When most people think about Bipolar Disorder, they envision rapid mood swings. However, depending on a person’s symptoms, there are many different types of mood conditions. Not all of these categories contain the spikes of mania and lows of depression. A psychiatrist or mental health specialist may only diagnose a mood illness. It can take years of observation to obtain a correct diagnosis.
Bipolar Disorder I
Bipolar I condition necessitates signs that follow the full criteria for a manic episode. You may not have to be depressed to be diagnosed with Bipolar I. Although many people who have the disorder have both instances of mood episodes.
At least three of the following signs must be present in a manic episode:
- increased talkativeness
- heightened self-esteem or grandiosity
- reduced need for sleep
- a rise in goal-directed activity, resources, or irritability
- racing thoughts
- poor concentration
- increased willingness to take risks (spending money, risky sexual behaviors, etc.).
Mania is much more serious than a quick blast of energy, enthusiasm, or happiness. It often causes issues at work, in education, and in relationships, and it can necessitate hospitalization in some situations. For people with Bipolar I, a manic episode is just as likely to be marked by an irritable mood as it is by an elevated mood. Never presume a manic episode isn’t present simply because a person doesn’t seem relaxed or enthusiastic.
Bipolar Disorder II
To be diagnosed with Bipolar II Disorder, a person may have had a depressive episode, as well as a milder type of mania known as hypomania. An individual suffering from mania may experience manic symptoms but will be able to carry on with daily tasks. They may even see an improvement in work results or other goal-directed behavior. The elevated mood, on the other hand, is not serious enough to necessitate hospitalization or cause a major disturbance at home or work.
An individual may have 5 or more of the following symptoms to meet the criterion for a depressive episode:
- depressed state of mind
- Sleep patterns have changed.
- alterations in eating habits
- a feeling of exhaustion or a lack of energy
- loss of enjoyment of previously liked activities
- agitation or a slowing down
- Guilt or a sense of inadequacy.
- indecision or inability to concentrate
- thoughts of suicide
Many patients with Bipolar II Disorder are diagnosed with depression when they refuse to report their doctor’s high mood signs of hypomania.
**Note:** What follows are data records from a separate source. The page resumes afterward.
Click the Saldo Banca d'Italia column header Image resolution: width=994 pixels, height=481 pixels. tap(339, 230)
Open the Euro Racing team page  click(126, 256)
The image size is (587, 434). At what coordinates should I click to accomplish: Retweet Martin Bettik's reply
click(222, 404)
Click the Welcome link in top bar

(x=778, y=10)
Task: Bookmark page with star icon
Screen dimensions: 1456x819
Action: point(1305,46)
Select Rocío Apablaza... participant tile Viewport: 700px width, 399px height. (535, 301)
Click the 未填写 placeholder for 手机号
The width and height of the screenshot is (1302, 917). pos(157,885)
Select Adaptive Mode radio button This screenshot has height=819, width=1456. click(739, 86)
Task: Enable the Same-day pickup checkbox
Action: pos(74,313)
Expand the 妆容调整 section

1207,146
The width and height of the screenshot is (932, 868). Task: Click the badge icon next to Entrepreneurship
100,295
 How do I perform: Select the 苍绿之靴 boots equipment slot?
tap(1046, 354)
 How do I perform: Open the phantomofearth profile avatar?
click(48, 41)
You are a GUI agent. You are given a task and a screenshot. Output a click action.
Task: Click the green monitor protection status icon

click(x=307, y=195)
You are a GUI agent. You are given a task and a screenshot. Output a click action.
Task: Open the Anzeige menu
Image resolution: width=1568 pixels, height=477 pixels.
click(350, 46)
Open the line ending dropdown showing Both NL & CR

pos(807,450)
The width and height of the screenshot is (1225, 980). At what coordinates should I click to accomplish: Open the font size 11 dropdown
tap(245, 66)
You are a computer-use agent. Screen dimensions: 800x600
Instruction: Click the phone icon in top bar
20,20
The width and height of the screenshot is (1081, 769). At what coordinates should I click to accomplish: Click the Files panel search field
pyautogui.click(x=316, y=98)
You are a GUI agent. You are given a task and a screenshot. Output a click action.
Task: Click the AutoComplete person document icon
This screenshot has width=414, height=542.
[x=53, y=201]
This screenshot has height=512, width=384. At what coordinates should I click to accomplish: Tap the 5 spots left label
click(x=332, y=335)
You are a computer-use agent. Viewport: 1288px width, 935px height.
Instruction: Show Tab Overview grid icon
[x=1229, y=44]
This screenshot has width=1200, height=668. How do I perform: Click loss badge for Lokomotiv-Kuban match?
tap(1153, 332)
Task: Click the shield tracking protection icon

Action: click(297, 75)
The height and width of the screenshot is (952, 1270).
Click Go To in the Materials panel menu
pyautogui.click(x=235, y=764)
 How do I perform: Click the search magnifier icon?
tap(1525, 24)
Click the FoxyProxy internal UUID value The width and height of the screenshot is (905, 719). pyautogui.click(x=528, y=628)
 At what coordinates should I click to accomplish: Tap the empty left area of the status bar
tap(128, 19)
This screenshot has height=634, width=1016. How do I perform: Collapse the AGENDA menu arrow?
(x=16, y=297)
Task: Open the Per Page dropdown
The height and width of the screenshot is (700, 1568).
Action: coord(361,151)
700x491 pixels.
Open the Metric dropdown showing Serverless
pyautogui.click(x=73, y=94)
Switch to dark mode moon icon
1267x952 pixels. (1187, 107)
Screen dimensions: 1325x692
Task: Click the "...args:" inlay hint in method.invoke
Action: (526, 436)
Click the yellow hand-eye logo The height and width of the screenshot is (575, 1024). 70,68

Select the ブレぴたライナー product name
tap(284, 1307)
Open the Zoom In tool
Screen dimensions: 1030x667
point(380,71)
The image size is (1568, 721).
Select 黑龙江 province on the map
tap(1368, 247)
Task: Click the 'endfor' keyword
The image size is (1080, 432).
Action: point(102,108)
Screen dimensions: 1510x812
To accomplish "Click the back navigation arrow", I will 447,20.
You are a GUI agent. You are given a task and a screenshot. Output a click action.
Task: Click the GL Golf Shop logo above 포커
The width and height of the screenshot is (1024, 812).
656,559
People with Bipolar II may also be more prone to drug abuse and eating disorders. They are often more likely to find a parent with a mental disorder in their extended families. To recap, Bipolar I needs a manic episode that may also involve depression. A depressive episode, as well as a hypomanic episode, are needed for a Bipolar II diagnosis.
Do You Have Bipolar Disorder?
If you’ve had bipolar and depressive symptoms for many years yet haven’t met the criteria for a complete manic or depressive episode, your doctor may diagnose you with Cyclothymic Disorder. Childhood traumatic events are risk factors for developing bipolar disorders. Any patients with Bipolar Disorder also follow the criterion for rapid cycling, which includes four mood periods of depression, mania, or hypomania within a year. Both types of Bipolar Disorder can cause rapid cycling.
Since your Bipolar disorder can influence the type of therapy and prescription prescribed by your psychiatrist, it is important that you report all mood signs to your doctor. Treating depression rather than mania can raise the likelihood of a mania episode or suicidal thoughts and behaviors, so it is important to monitor all highs and lows. Since drugs and alcohol may induce episodes of mania or depression, you will need to undergo detoxification before receiving a diagnosis.
Keeping a daily diary of your mood, energy level, attention span, and habits will assist you in receiving the most precise diagnosis. Staying informed and patient with the diagnostic procedure often improves the chances of controlling symptoms and reducing the occurrence and severity of mood changes. It is easy to treat mental illness and live a complete and goal-directed life with the right team of counselors and the right resources for keeping track of the symptoms. What actions will you take right now to connect with the best resources for your mind and body?